NOM’s Brian Brown.

NOM’s Executive Director Brian Brown.

Today Mayor Vince Gray joined Los Angeles Mayor Antonio Villaraigosa in criticizing the National Organization for Marriage, an anti-marriage equality group that was recently found to have tried to drive a wedge between gays and African Americans.

In a statement reported by On Top magazine, Gray called the organization’s covert strategy, which was first reported on by The Daily Beast earlier this week, “hateful.”

“Across our nation, gay and lesbian couples seek equal marriage rights because they believe in the same values we all do – commitment, stability, responsibility and family,” Gray said. “That’s why it’s especially confounding that an organization that claims to support family values would seek to pit groups against each other in a hateful and cynical effort to deny equal rights to some families.”

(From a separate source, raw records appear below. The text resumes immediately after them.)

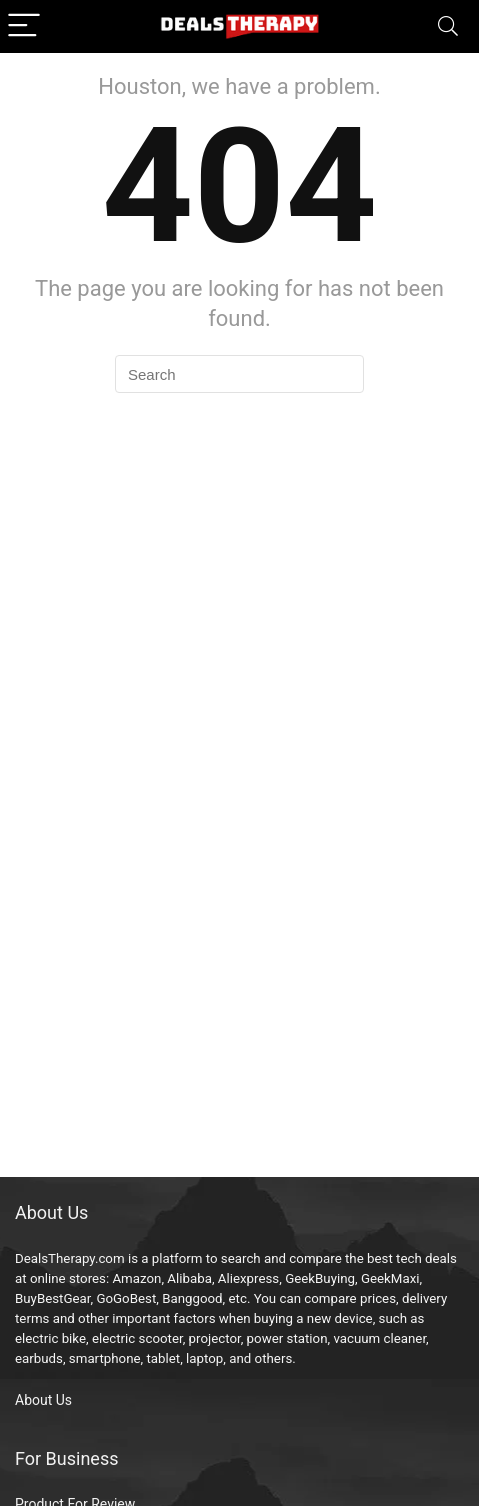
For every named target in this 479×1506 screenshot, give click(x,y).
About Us (43, 1400)
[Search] (448, 26)
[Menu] (24, 26)
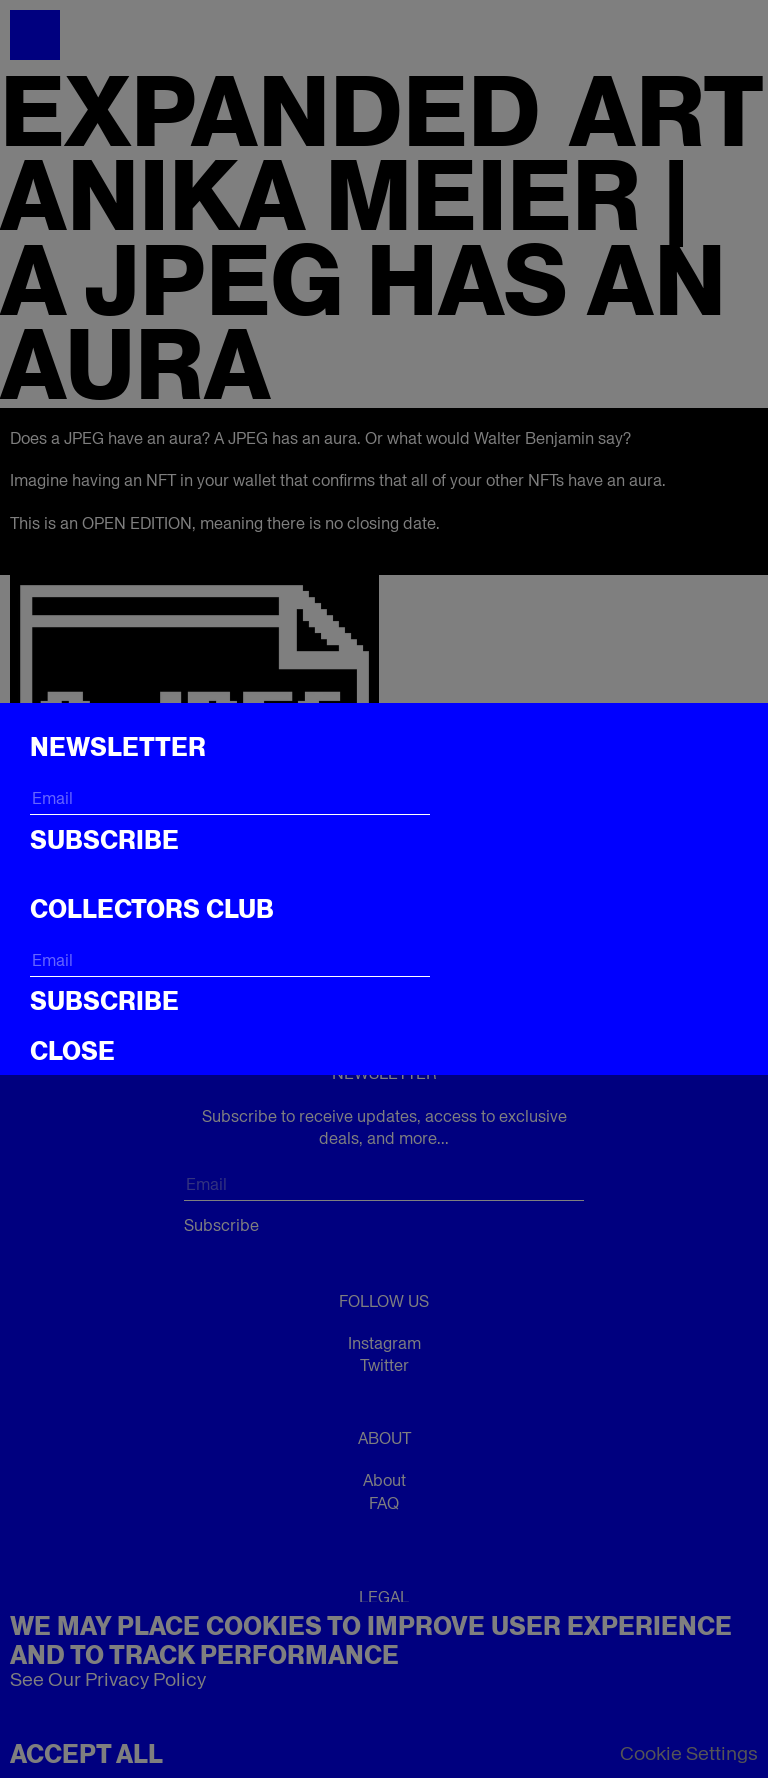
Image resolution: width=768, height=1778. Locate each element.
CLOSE (72, 1051)
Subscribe (104, 840)
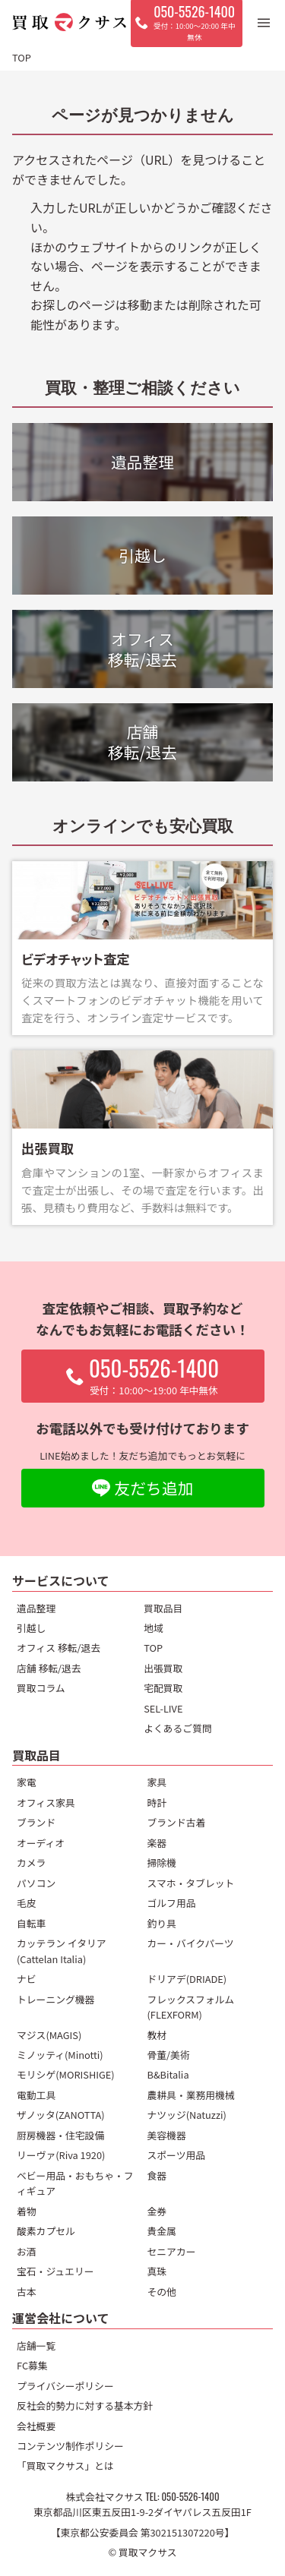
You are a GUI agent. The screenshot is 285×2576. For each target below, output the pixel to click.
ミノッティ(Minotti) (60, 2054)
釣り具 (161, 1923)
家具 (157, 1782)
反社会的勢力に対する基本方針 (85, 2405)
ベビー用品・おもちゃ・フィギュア (75, 2183)
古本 (26, 2291)
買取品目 (163, 1608)
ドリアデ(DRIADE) (187, 1978)
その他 (161, 2291)
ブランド (36, 1822)
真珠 (157, 2271)
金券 (157, 2211)
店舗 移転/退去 (49, 1668)
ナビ (26, 1978)
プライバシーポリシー (65, 2386)
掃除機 (161, 1862)
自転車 (31, 1923)
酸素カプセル (46, 2231)
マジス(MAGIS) (49, 2035)
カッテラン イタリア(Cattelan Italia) (61, 1950)
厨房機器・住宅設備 (60, 2135)
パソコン (36, 1883)
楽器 (157, 1843)
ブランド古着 (176, 1822)
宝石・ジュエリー (55, 2271)
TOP (153, 1647)
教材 (157, 2035)
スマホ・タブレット (191, 1883)
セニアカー (171, 2251)
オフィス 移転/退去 (58, 1647)
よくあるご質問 (178, 1728)
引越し (31, 1628)
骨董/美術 (168, 2054)
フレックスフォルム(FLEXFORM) (191, 2007)
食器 (157, 2175)
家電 (26, 1782)
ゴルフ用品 (171, 1903)
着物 (26, 2211)
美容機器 (166, 2135)
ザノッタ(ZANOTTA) (61, 2114)
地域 (153, 1628)
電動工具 (36, 2095)
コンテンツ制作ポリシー (70, 2446)
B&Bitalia (168, 2074)
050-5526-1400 (190, 2496)
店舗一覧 (36, 2345)
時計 (157, 1802)
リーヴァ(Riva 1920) (61, 2155)
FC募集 (32, 2365)
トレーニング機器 (55, 1999)
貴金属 (161, 2231)
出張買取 (163, 1668)
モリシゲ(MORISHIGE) (66, 2074)
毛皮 (26, 1903)
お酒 (26, 2251)
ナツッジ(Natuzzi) (186, 2114)
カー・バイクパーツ (190, 1943)
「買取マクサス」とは (65, 2465)
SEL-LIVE (163, 1708)
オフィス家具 (46, 1802)
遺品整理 (36, 1608)
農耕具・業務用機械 (191, 2095)
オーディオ (41, 1843)
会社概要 (36, 2426)
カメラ (31, 1862)
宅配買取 (163, 1688)
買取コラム (41, 1688)
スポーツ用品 (176, 2155)
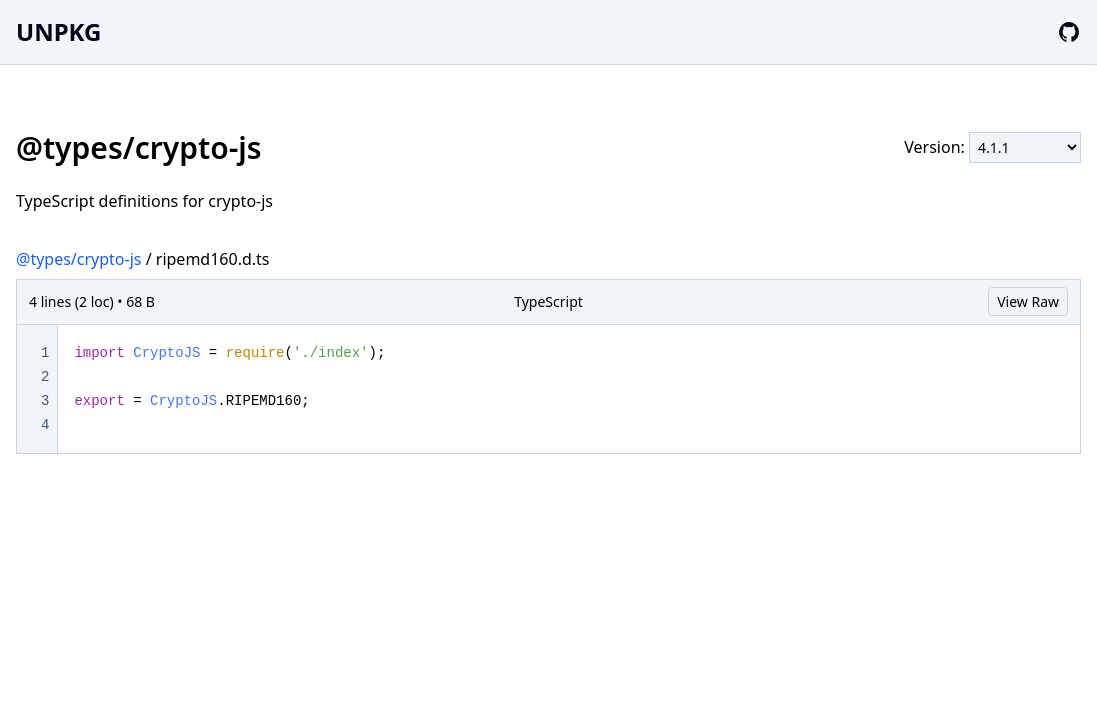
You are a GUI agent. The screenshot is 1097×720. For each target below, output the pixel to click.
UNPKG (58, 31)
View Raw (1028, 301)
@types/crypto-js (79, 259)
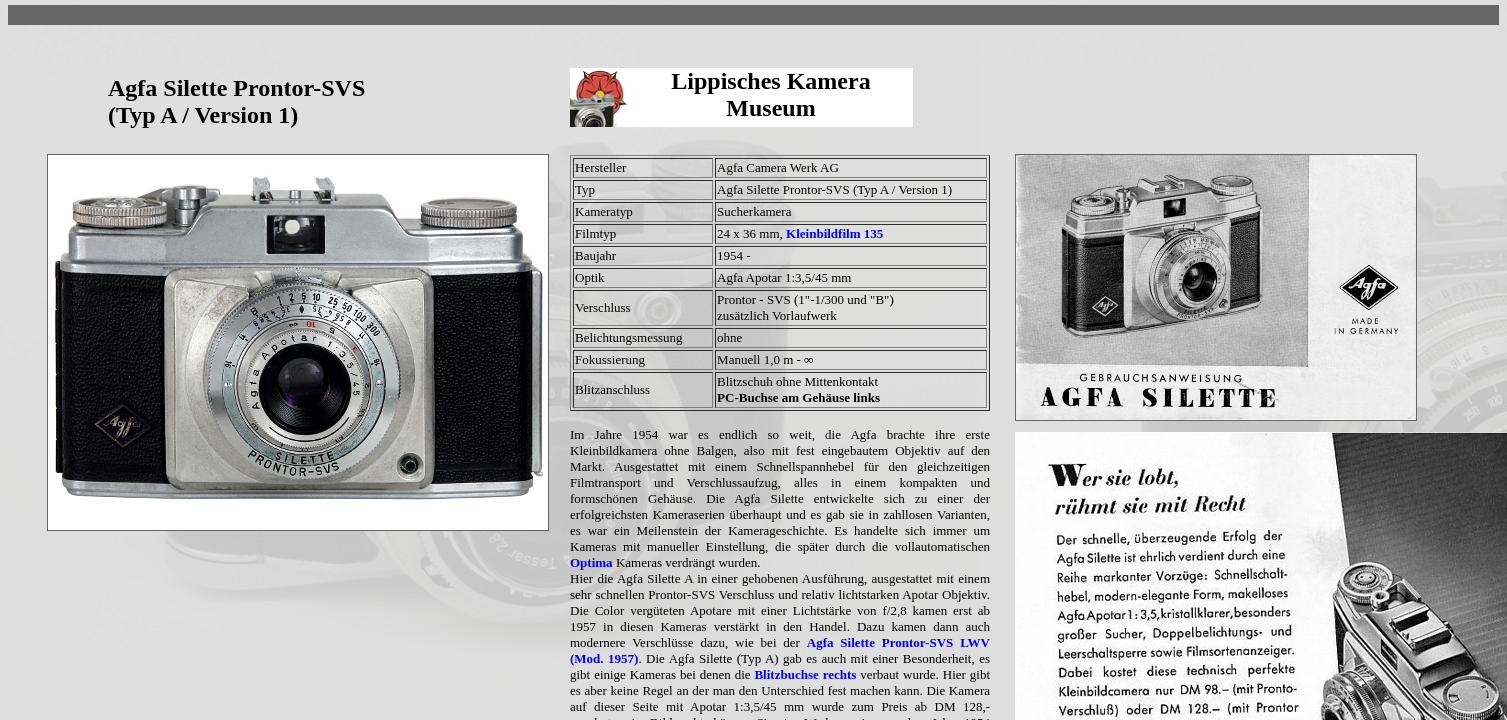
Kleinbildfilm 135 (834, 233)
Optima (591, 562)
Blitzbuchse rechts (805, 674)
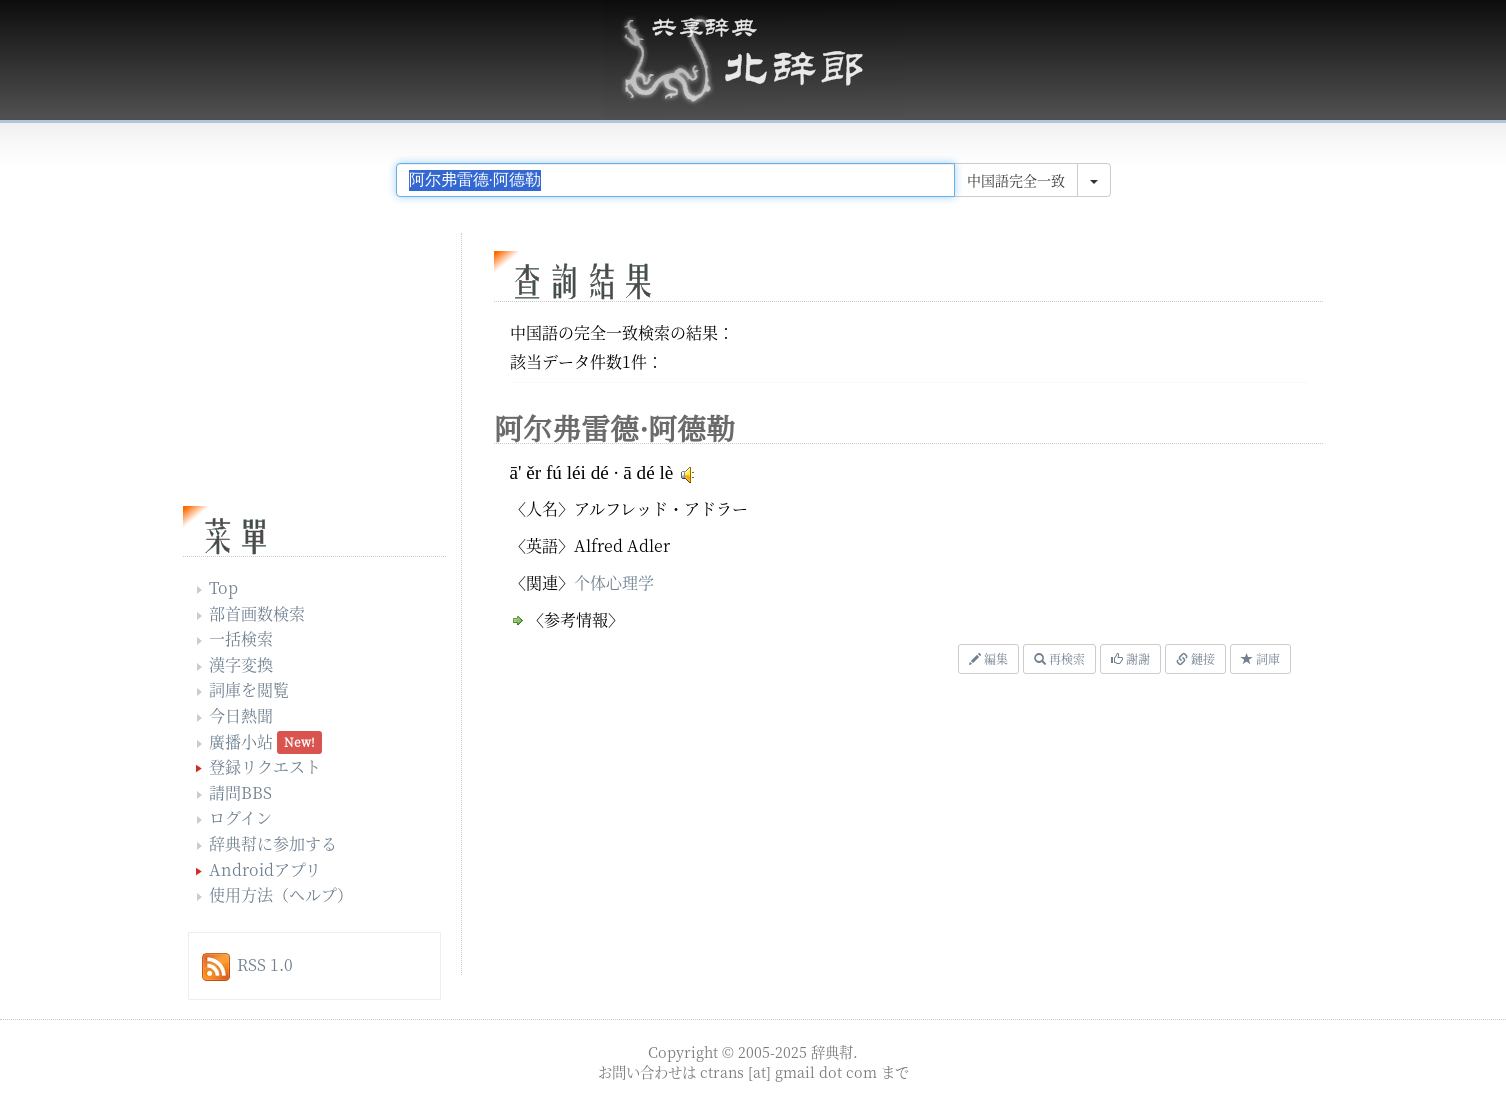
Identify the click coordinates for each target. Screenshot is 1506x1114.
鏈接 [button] (1195, 658)
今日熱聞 (241, 715)
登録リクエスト (265, 766)
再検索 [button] (1059, 658)
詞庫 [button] (1260, 658)
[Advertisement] (738, 830)
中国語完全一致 (1016, 180)
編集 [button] (988, 658)
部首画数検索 (257, 613)
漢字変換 (241, 664)
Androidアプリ (265, 869)
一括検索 (241, 638)
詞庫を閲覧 (249, 689)
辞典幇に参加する (273, 843)
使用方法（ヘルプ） (281, 894)
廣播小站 (241, 741)
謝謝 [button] (1130, 658)
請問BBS (240, 792)
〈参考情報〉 (576, 619)
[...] (675, 180)
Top (223, 587)
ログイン (240, 817)
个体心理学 (614, 582)
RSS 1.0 (265, 964)
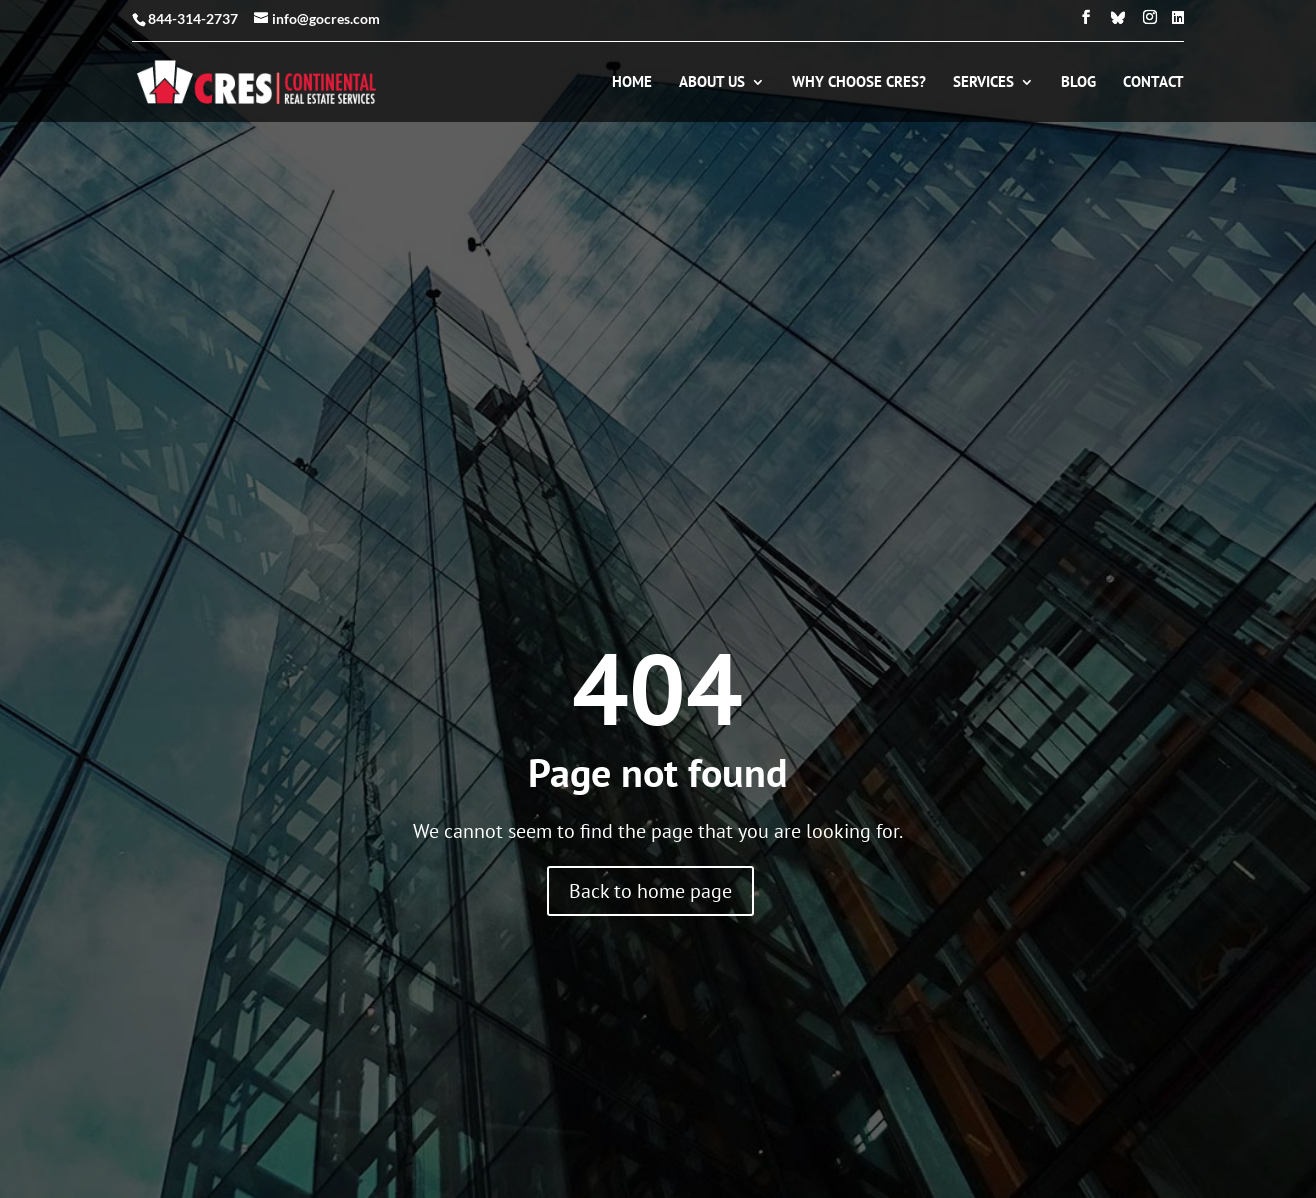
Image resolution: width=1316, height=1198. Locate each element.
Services (983, 83)
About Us (712, 83)
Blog (1078, 83)
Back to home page (650, 891)
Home (632, 83)
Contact (1153, 83)
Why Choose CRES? (859, 83)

According to documents uncovered by the Human Rights Campaign, in 2010 the National Organization for Marriage planned to “drive a wedge between gays and blacks—two key Democratic constituencies…We aim to find, equip, energize and connect African-American spokespeople for marriage, to develop a media campaign around their objections to marriage as a civil right; and to provoke the gay marriage base into responding by denouncing these spokesmen and women as bigots.” (The organization released a statement this week defending itself.)

During the 2009 fight for same-sex marriage in D.C., NOM partnered with local groups and prominent African American religious figures to fight marriage equality. NOM’s more recent political strategy notwithstanding, race played a role in how the debate over marriage equality was framed and played out. When the D.C. Council voted on same-sex marriage, the only two dissenting votes came from councilmembers Yvette Alexander (D-Ward 7) and Marion Barry (D-Ward 8); then Ward 5 Councilmember Harry Thomas, Jr. gave an impassioned speech explaining the difficult balance he had to strike between what his constituents wanted and what he thought was right.

Maryland has faced a similar fight, with African American religious leaders partnering with Republicans against same-sex marriage. Opponents are currently in the midst of gathering the 56,000 signatures needed to get marriage equality on the November ballot.